Néchin (/fr/) is a town of Wallonia and district of the municipality of Estaimpuis, located in the province of Hainaut, Belgium, near the border with France's Hauts-de-France region. It was a municipality until the fusion of the Belgian municipalities in 1977.

The village of Néchin has become known for the number of French millionaires and billionaires living there. It benefits from its location next to the French border, very close to Lille Métropole metropolitan area, and from Belgium's tax laws which are advantageous to people with high earnings from stock or capital gains, compared to the laws in France. Members of the Mulliez family, owners of the Auchan hypermarket chain and Decathlon sports stores, own a number of properties. The most famous French tax exile in Néchin is actor Gérard Depardieu, who purchased a house there in 2012.
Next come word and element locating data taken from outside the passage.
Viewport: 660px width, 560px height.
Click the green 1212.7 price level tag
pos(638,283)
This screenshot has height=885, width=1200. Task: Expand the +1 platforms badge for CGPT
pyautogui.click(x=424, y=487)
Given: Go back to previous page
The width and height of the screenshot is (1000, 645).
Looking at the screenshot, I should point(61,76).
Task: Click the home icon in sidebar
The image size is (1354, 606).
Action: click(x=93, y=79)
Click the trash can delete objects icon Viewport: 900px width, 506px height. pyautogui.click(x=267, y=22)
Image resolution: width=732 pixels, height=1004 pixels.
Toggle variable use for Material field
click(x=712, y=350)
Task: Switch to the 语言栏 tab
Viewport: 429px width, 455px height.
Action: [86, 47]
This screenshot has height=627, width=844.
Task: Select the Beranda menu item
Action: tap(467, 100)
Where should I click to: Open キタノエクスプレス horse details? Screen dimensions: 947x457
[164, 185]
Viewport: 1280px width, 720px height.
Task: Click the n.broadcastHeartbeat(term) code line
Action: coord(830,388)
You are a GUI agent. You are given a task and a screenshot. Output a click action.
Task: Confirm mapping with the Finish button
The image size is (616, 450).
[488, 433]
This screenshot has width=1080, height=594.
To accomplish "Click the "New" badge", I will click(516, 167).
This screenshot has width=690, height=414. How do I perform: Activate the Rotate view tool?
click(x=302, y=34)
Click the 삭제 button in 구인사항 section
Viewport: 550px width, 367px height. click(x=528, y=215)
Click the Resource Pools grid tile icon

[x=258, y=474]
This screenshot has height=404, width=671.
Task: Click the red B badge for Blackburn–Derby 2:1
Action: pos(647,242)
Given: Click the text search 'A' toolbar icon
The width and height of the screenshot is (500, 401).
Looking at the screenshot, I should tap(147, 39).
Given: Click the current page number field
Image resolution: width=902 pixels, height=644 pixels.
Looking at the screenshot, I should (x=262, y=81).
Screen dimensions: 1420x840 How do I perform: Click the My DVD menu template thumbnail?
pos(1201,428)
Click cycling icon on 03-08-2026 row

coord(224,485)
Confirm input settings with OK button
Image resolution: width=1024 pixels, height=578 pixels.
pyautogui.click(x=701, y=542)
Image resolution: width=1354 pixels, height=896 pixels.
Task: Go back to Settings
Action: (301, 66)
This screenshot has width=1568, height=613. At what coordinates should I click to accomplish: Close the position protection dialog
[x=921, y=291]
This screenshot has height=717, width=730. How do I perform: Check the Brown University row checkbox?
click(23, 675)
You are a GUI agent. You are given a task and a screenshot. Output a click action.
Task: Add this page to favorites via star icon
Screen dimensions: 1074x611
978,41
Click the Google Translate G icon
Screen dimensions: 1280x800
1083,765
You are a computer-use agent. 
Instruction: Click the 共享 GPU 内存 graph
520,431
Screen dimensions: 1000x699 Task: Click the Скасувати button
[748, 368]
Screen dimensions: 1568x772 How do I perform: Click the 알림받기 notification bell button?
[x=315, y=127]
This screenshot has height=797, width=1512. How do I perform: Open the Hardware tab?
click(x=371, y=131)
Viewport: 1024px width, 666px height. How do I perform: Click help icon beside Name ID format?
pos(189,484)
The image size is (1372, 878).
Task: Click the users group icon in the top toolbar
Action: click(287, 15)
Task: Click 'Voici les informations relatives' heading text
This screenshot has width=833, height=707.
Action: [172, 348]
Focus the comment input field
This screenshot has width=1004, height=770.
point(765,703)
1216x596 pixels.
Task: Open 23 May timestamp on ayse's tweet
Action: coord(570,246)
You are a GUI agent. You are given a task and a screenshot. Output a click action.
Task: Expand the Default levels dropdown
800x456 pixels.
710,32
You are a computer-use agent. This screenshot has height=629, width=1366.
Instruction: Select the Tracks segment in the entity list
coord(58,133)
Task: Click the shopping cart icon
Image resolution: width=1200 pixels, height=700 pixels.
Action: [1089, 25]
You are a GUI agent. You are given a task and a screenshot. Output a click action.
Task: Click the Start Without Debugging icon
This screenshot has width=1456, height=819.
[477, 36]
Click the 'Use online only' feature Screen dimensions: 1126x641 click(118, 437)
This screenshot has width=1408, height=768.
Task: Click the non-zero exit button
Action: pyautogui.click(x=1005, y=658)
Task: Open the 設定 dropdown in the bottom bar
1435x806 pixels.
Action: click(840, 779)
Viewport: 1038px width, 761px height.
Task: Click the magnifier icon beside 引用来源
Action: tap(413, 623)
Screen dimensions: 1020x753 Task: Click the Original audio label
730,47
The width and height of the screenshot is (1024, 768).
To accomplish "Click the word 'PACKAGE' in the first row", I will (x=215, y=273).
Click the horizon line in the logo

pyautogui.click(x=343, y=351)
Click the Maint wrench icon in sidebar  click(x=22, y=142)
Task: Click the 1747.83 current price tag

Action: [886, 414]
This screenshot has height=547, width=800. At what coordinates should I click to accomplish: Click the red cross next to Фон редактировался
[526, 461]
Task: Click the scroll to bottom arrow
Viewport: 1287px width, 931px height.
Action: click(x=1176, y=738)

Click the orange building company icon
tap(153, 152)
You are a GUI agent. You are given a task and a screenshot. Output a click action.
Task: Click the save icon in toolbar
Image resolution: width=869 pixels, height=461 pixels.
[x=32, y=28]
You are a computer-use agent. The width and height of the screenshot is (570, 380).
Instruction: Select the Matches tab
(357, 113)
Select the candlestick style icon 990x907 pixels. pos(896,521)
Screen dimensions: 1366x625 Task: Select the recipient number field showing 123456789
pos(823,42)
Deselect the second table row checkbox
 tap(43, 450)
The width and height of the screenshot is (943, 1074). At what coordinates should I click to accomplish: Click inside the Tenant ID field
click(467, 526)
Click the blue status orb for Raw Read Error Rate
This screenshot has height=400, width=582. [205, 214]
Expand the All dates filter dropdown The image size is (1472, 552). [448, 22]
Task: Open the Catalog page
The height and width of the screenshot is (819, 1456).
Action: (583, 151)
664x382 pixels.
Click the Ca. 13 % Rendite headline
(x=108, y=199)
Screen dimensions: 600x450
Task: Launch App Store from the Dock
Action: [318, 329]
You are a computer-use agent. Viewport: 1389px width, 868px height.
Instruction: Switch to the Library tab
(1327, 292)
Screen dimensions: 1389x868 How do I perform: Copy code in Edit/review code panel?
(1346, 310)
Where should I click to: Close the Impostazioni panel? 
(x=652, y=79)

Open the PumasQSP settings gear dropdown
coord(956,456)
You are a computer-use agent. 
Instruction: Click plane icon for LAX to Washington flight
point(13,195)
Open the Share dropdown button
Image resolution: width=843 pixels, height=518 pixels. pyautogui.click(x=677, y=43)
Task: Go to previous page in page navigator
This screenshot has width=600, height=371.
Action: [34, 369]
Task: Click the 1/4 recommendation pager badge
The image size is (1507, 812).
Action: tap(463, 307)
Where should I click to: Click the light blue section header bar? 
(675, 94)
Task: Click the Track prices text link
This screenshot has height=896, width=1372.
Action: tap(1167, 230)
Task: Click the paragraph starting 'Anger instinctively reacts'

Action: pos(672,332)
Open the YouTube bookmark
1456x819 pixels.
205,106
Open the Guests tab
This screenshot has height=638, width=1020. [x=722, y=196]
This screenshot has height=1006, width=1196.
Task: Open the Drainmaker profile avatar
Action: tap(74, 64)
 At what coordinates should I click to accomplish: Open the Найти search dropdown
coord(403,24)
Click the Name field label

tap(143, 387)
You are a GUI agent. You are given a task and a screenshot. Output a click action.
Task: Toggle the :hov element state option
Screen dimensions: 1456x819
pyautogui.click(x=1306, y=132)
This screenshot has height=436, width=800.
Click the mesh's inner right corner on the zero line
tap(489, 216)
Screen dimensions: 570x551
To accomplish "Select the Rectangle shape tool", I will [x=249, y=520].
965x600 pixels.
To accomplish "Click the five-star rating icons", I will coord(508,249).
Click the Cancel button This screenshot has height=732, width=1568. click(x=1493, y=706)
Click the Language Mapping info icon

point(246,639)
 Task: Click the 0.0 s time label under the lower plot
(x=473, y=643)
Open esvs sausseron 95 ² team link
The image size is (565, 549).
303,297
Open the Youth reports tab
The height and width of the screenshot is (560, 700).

In the early 2010s, Néchin received international media attention when several wealthy French individuals chose to establish residence in the village to benefit from Belgium's tax regime. French newspapers and international media reported that a notable proportion of the residents were French, attracted by lower taxes on wealth and capital gains compared with France. In 2012, French actor Gérard Depardieu bought a property in Néchin and registered as a resident amid changes to French tax laws, a move that drew significant public and political comment in both countries. The presence of affluent expatriates has led to the village sometimes being described in the press as a destination for high-income individuals living near the French border.